### [Work item]
Copy all lines holding the word "agent" from the entries.

### [Information given]
____________

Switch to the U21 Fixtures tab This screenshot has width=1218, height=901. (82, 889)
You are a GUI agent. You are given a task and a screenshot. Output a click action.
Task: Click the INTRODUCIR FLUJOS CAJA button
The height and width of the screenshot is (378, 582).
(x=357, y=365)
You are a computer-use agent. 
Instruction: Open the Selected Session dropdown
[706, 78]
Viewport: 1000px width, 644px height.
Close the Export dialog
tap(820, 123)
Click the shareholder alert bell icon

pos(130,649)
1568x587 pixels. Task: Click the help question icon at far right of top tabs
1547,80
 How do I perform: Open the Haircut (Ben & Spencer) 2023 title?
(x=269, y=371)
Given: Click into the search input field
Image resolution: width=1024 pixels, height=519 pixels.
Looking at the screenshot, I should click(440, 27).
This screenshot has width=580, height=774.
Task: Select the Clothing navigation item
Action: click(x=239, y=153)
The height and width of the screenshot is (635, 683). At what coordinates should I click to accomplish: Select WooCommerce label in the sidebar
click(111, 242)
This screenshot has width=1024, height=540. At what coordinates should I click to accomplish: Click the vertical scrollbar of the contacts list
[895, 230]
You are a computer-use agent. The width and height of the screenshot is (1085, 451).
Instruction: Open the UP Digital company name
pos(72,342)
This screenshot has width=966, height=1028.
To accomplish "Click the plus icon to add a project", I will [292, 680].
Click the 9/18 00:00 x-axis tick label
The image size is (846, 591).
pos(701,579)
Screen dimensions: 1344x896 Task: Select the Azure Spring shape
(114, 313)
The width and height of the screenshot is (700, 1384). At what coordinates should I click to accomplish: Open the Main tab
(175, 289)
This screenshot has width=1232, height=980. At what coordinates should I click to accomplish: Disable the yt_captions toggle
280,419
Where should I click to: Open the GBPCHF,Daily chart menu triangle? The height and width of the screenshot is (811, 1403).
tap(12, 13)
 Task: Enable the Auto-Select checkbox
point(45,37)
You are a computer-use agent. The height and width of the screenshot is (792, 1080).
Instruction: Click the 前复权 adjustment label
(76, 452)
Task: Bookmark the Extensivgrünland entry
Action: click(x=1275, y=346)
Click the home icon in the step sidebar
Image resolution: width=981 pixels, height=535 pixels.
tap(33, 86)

____________

### [Answer to the problem]
You are a GUI agent. You are given a task and a screenshot. Output a click action.
You are a computer-use agent. 
You are a computer-use agent. The width and height of the screenshot is (1085, 451).
You are a computer-use agent. The height and width of the screenshot is (792, 1080).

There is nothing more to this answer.